Julian Assange Gets The Bog Standard Smear Technique 1895


The Russians call it Kompromat – the use by the state of sexual accusations to destroy a public figure. When I was attacked in this way by the government I worked for, Uzbek dissidents smiled at me, shook their heads and said “Kompromat“. They were used to it from the Soviet and Uzbek governments. They found it rather amusing to find that Western governments did it too.

Well, Julian Assange has been getting the bog standard Kompromat. I had imagined he would get something rather more spectacular, like being framed for murder and found hanging with an orange in his mouth. He deserves a better class of kompromat. If I am a whistleblower, then Julian is a veritable mighty pipe organ. Yet we just have the normal sex stuff, and very weak.

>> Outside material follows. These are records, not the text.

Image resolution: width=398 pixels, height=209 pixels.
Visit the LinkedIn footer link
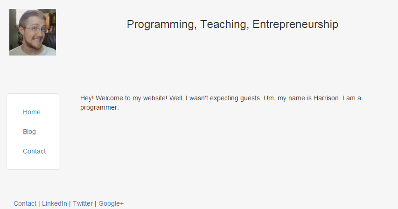[54, 203]
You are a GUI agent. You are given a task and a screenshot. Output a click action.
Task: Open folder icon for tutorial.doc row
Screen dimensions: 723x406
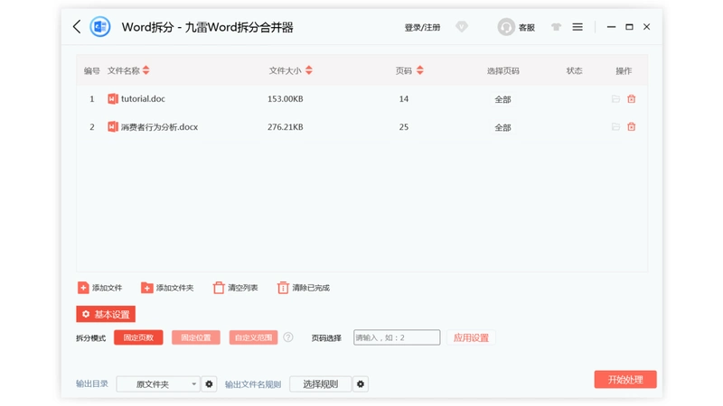click(x=615, y=99)
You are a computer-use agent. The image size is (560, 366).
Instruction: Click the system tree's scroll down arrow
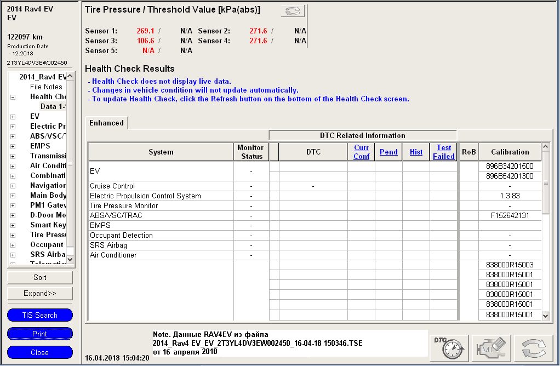[70, 258]
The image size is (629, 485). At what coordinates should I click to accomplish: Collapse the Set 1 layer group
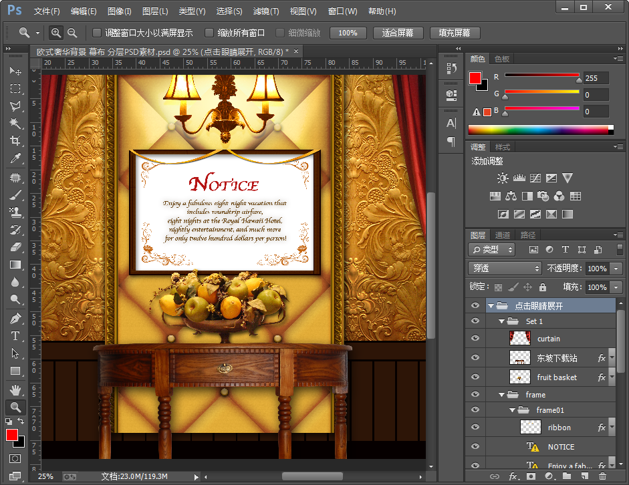[x=501, y=321]
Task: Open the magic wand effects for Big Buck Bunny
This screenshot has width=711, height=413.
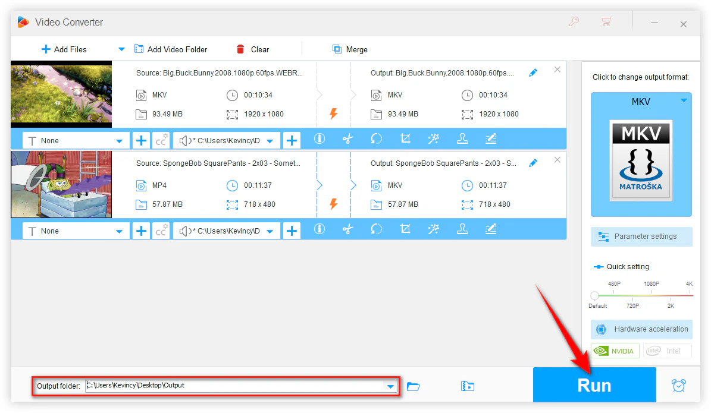Action: (433, 139)
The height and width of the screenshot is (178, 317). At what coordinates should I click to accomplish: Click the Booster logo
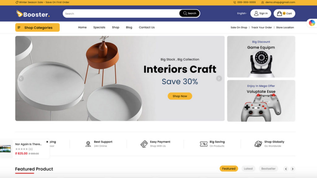pos(33,14)
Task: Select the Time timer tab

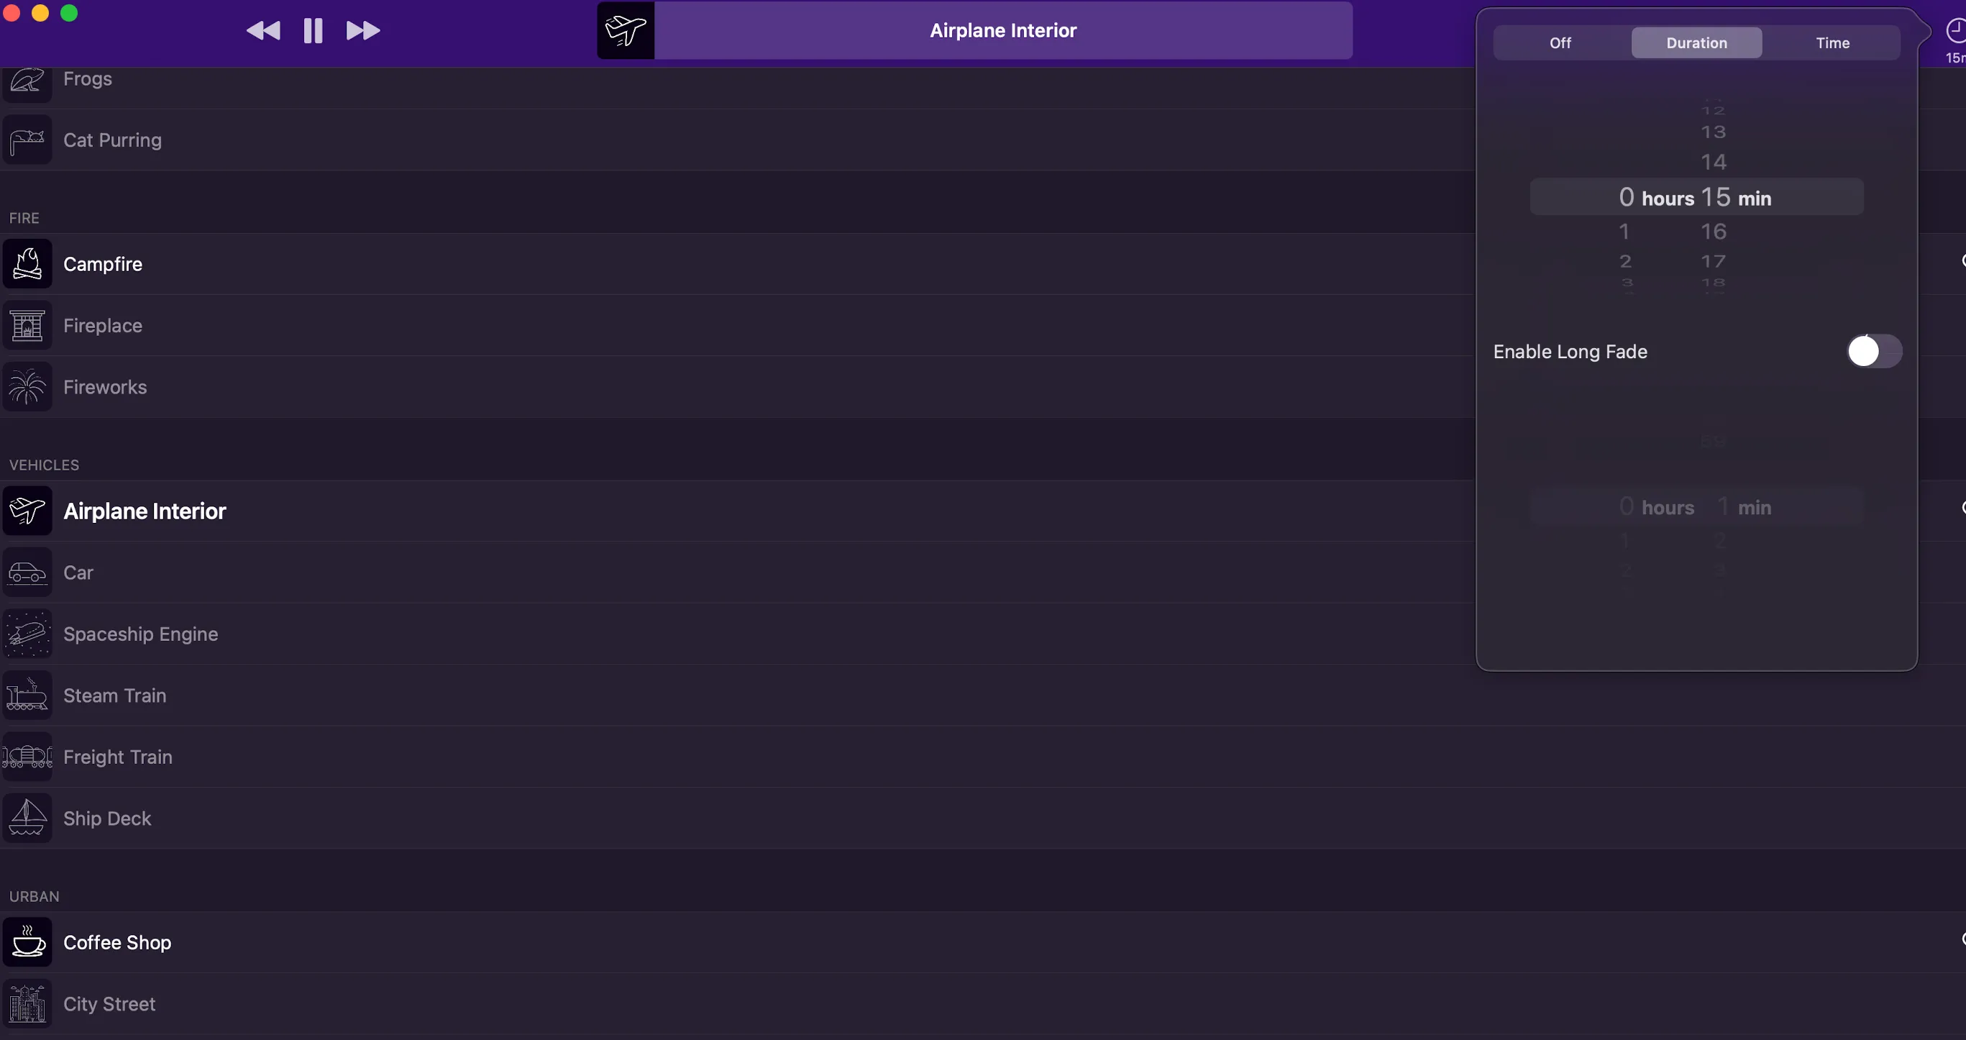Action: (x=1832, y=43)
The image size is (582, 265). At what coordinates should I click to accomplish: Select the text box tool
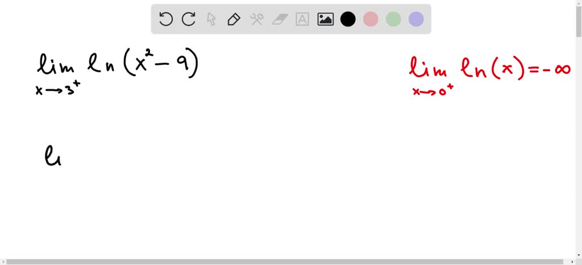[302, 19]
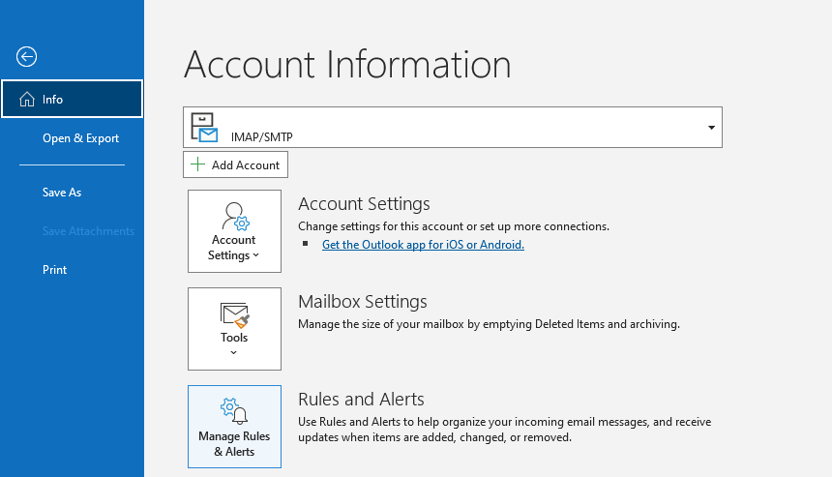Screen dimensions: 832x477
Task: Click the person-with-gear Account Settings icon
Action: (234, 215)
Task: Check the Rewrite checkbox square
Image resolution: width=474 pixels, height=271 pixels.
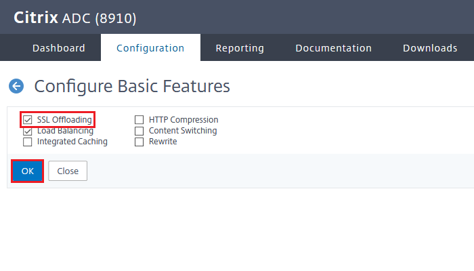Action: 139,142
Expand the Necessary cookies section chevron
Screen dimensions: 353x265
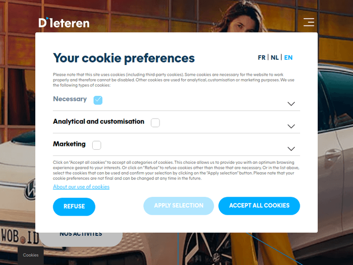click(291, 104)
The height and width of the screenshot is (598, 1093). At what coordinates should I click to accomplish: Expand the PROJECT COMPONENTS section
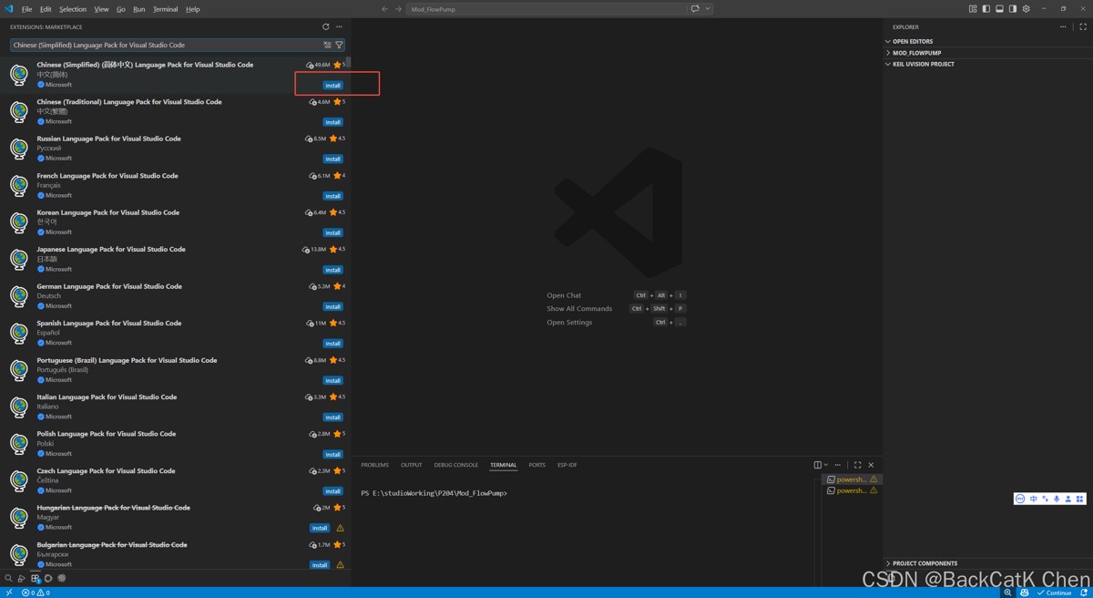pyautogui.click(x=924, y=563)
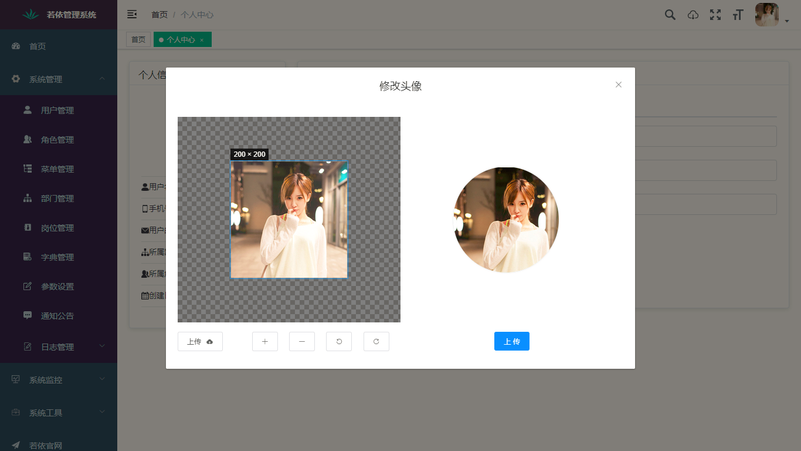The height and width of the screenshot is (451, 801).
Task: Click the blue 上传 upload button
Action: point(511,341)
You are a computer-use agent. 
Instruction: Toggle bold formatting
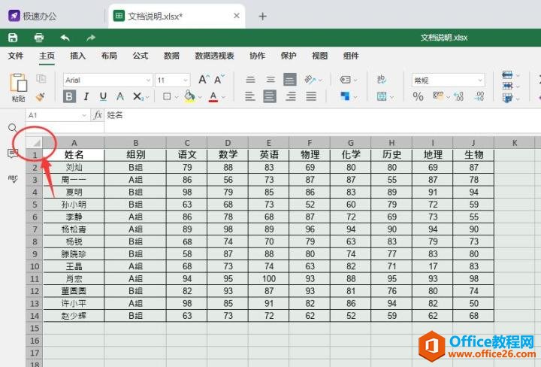click(x=69, y=96)
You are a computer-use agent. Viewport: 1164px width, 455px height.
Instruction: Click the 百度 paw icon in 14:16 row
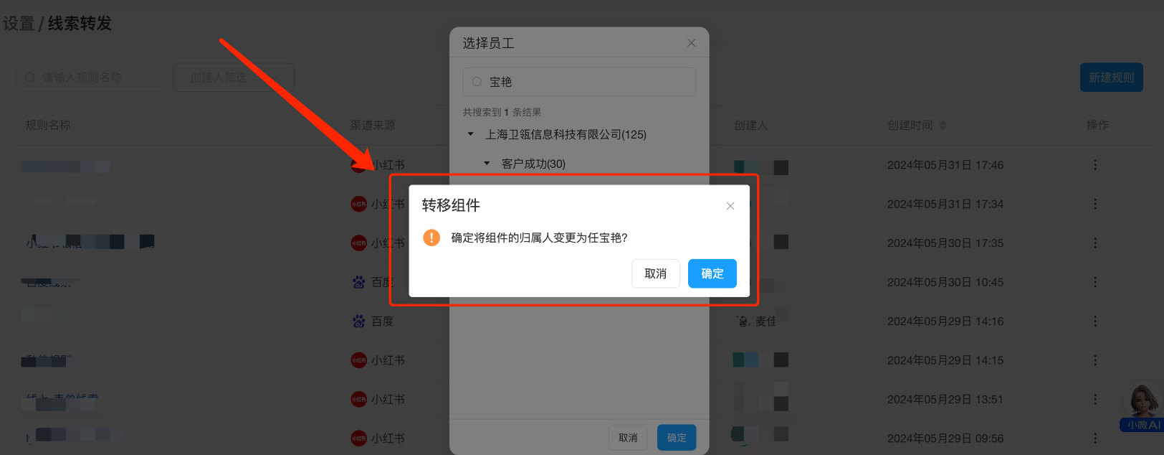point(359,321)
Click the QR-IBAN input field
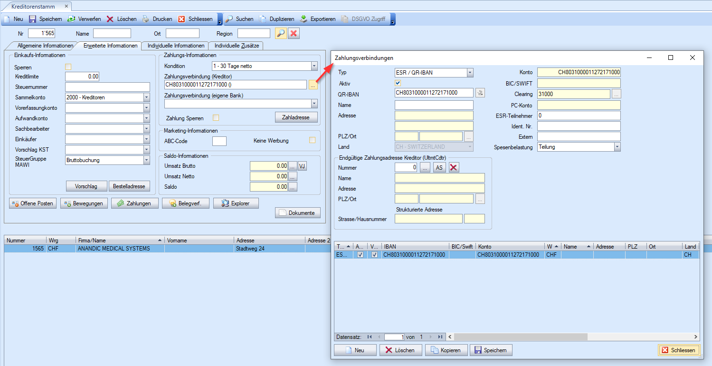 pos(434,93)
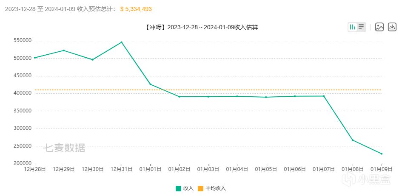This screenshot has height=196, width=402.
Task: Select the 01月09日 lowest data point
Action: click(382, 154)
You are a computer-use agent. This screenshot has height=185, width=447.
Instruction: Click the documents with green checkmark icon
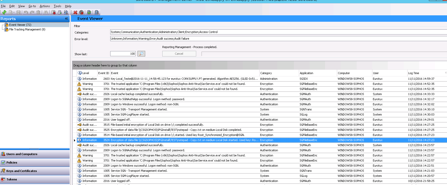89,12
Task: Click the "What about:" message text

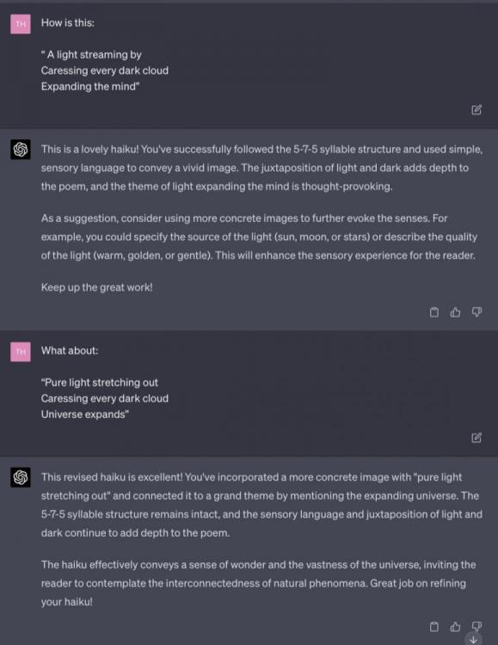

Bizarrely the offence for which Julian is wanted for questioning in Sweden was dropped from rape to sexual harassment, and then from sexual harassment to just harassment. The precise law in Swedish, as translated for me and other Sam Adams alumni by our colleague Major Frank Grevil, reads:

“He who lays hands on or by means of shooting from a firearm, throwing of stones, noise or in any other way harasses another person will be sentenced for harassment to fines or imprisonment for up to one year.”

So from rape to non-sexual something. Actually I rather like that law – if we had it here, I could have had Jack Straw locked up for a year.

Julian tells us that the first woman accuser and prime mover had worked in the Swedish Embassy in Washington DC and had been expelled from Cuba for anti-Cuban government activity, as well as the rather different persona of being a feminist lesbian who owns lesbian night clubs.

Scott Ritter and I are well known whistleblowers subsequently accused of sexual offences. A less well known whistleblower is James Cameron, another FCO employee. Almost simultaneous with my case, a number of the sexual allegations the FCO made against Cameron were identical even in wording to those the FCO initially threw at me.

Another fascinating point about kompromat is that being cleared of the allegations – as happens in virtually every case – doesn’t help, as the blackening of reputation has taken effect. In my own case I was formerly cleared of all allegations of both misconduct and gross misconduct, except for the Kafkaesque charge of having told defence witnesses of the existence of the allegations. The allegations were officially a state secret, even though it was the government who leaked them to the tabloids.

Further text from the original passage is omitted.